Among the entries below, extract exactly the lines that run from the one with "Instruction: Select the Hand tool" through the one with "This screenshot has width=1433, height=840.", both ends included.

**THE RECORDS:**
********************

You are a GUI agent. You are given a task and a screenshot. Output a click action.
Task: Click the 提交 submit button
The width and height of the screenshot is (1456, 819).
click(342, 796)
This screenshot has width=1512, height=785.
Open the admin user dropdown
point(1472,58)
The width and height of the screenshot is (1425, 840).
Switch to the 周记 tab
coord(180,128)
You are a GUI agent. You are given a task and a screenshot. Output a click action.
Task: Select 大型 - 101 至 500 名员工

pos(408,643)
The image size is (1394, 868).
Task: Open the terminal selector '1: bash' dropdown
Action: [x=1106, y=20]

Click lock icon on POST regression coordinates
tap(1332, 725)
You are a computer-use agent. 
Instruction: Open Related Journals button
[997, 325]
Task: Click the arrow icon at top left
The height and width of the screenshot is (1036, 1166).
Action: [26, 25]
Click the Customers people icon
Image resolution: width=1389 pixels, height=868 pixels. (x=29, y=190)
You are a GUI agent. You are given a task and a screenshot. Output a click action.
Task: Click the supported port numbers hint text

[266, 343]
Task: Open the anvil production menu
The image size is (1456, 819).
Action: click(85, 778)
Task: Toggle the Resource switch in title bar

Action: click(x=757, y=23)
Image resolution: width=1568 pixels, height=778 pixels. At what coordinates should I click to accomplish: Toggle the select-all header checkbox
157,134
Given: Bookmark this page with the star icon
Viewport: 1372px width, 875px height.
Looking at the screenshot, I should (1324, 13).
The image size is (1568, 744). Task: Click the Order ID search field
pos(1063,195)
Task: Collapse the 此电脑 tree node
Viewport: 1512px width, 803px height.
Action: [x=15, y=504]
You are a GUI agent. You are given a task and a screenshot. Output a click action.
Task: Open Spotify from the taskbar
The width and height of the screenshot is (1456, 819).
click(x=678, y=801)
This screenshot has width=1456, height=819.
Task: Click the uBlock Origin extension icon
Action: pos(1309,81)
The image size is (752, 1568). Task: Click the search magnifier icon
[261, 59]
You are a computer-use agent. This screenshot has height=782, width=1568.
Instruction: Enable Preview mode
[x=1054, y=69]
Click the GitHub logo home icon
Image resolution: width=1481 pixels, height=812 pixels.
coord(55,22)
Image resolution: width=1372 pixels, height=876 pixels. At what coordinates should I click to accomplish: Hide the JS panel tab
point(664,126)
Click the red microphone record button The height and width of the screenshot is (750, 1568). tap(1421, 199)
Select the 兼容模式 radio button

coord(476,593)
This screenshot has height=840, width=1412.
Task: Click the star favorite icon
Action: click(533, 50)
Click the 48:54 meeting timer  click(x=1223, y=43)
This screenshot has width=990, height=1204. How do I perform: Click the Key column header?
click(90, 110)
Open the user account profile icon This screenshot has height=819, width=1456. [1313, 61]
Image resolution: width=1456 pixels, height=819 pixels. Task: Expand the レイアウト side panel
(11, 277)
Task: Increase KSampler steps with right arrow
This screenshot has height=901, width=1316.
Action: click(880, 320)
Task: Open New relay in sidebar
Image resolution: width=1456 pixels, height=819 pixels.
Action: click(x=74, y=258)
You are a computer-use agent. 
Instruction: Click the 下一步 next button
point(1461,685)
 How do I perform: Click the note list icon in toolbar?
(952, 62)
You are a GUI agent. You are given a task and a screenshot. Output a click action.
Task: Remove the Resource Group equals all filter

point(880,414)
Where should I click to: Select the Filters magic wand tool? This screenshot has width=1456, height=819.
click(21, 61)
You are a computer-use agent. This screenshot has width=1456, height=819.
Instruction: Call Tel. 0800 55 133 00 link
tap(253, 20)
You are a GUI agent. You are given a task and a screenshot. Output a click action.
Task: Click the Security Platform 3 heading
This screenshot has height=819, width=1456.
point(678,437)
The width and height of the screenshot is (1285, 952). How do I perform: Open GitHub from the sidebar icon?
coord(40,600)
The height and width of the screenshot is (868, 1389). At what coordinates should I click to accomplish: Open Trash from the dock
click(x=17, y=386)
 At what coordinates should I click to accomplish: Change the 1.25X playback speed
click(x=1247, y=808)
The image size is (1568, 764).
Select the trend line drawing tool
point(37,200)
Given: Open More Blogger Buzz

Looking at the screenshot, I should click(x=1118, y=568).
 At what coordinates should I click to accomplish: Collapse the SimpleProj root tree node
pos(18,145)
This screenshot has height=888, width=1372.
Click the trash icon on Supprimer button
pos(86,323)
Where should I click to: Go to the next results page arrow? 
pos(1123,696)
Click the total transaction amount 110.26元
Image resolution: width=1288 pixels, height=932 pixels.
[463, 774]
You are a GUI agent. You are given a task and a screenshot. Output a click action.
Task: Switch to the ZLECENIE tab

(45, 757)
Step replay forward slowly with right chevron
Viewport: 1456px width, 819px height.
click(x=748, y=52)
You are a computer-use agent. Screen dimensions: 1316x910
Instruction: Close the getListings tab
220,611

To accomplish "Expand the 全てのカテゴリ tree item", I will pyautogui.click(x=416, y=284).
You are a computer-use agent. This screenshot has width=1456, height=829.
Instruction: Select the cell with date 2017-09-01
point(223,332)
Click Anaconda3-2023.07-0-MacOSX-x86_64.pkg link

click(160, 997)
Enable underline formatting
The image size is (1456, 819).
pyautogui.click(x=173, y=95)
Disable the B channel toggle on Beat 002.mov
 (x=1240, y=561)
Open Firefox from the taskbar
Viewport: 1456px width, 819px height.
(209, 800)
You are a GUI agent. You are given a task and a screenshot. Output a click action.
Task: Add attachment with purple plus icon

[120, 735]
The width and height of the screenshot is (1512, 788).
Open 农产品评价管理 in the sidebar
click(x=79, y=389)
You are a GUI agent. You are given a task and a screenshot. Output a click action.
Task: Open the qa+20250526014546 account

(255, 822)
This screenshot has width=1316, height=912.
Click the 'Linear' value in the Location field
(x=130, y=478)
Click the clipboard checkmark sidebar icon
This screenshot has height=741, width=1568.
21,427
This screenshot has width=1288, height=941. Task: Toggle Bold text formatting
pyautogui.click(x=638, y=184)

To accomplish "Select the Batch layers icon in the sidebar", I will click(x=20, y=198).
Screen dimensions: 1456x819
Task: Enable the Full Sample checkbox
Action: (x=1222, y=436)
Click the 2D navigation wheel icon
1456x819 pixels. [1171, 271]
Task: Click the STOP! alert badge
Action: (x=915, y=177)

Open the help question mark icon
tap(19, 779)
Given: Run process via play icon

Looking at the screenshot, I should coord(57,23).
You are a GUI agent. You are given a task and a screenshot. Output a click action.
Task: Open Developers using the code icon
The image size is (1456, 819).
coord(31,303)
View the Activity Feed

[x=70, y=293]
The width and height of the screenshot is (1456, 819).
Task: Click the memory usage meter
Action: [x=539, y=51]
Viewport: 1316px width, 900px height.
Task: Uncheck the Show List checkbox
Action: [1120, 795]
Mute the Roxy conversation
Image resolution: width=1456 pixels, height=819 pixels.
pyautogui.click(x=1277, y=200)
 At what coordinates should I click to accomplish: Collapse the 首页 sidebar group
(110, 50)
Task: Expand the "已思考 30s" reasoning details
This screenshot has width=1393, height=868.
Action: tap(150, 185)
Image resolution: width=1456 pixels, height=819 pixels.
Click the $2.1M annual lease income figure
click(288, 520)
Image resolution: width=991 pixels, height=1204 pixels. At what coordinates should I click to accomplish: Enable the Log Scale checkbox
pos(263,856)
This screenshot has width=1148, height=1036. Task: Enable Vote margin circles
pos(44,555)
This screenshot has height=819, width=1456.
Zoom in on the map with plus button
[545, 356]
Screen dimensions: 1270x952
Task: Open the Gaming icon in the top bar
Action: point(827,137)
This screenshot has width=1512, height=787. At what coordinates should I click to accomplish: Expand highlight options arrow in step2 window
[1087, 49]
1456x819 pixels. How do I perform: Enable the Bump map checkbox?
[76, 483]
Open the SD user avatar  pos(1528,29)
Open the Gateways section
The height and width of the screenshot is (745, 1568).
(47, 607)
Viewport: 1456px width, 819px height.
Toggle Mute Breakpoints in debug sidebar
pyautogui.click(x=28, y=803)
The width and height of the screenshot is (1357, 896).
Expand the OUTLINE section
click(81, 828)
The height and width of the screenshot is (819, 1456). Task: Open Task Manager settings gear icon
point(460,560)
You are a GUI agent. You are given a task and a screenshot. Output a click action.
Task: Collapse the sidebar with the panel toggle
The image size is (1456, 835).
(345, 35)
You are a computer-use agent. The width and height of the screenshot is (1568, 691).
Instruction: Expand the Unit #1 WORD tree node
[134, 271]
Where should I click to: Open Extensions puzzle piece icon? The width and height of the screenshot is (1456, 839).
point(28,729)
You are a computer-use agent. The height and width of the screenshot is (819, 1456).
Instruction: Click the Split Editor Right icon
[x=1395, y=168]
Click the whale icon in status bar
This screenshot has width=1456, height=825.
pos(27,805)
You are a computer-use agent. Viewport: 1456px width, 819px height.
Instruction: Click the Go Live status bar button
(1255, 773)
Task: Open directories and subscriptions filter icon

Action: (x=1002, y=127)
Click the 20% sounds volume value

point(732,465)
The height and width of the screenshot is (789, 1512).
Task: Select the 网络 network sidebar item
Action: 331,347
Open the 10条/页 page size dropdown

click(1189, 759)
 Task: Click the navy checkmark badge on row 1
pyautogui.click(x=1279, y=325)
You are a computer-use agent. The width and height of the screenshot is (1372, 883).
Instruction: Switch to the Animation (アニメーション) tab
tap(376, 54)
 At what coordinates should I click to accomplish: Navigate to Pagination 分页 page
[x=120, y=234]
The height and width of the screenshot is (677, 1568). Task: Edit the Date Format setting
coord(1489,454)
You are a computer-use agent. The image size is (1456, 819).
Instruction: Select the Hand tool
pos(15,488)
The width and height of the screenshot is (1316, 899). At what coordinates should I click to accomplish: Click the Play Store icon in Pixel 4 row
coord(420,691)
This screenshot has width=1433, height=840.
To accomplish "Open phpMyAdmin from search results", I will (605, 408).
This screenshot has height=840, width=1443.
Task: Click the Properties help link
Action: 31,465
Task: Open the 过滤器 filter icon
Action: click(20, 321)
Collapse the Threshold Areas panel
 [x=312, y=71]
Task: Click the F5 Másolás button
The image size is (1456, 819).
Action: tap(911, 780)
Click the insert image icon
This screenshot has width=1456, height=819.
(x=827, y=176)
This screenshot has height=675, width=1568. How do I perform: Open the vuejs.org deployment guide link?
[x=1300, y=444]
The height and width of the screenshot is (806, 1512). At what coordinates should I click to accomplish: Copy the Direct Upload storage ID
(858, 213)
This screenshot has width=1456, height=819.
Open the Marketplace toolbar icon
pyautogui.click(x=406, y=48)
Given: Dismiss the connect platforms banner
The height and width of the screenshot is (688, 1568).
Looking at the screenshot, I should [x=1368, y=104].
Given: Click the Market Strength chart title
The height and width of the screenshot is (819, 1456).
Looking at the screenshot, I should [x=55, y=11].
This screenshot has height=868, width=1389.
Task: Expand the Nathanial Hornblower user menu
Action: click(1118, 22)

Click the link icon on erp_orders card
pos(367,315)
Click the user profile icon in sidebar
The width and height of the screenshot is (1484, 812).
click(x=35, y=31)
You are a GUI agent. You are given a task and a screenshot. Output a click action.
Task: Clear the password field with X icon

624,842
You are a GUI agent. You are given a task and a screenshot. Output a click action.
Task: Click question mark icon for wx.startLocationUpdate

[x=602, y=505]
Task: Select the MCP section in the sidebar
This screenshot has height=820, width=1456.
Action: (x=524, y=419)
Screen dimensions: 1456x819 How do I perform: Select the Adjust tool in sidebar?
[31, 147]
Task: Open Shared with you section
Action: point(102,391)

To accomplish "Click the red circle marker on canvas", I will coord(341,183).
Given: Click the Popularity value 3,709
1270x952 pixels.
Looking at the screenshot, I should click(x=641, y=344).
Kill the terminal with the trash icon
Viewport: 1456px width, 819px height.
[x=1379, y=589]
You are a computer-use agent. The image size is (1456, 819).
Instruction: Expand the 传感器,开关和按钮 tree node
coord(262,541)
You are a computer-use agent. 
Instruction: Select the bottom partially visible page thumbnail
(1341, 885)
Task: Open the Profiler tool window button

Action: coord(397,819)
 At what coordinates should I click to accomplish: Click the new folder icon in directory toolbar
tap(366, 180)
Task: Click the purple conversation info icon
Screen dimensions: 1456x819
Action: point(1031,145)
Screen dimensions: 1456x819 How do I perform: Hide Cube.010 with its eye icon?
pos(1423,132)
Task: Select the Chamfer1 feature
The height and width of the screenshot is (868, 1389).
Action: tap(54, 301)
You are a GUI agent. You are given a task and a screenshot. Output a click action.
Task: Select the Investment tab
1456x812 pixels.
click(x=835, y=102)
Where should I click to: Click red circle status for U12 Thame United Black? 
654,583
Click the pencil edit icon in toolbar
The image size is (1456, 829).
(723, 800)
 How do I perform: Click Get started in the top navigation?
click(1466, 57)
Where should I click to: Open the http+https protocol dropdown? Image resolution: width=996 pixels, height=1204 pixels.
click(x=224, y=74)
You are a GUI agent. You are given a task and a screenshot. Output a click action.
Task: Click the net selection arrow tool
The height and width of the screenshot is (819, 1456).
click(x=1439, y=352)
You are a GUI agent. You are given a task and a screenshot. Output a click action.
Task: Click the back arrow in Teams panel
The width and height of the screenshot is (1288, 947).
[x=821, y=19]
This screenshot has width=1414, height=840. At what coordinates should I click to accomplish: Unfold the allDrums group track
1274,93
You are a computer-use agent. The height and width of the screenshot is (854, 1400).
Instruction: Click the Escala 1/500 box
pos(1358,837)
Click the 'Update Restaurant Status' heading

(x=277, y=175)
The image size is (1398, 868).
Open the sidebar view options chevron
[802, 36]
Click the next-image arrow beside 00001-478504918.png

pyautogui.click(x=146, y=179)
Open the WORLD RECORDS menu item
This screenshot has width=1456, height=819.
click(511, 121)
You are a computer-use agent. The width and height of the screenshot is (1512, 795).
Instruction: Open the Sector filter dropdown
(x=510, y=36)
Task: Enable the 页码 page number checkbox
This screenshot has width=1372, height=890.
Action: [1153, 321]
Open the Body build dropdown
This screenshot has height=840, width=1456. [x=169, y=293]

********************

**RESULT FOR THIS TASK:**
Instruction: Select the Hand tool
pos(15,488)
The width and height of the screenshot is (1316, 899). At what coordinates should I click to accomplish: Click the Play Store icon in Pixel 4 row
coord(420,691)
This screenshot has width=1433, height=840.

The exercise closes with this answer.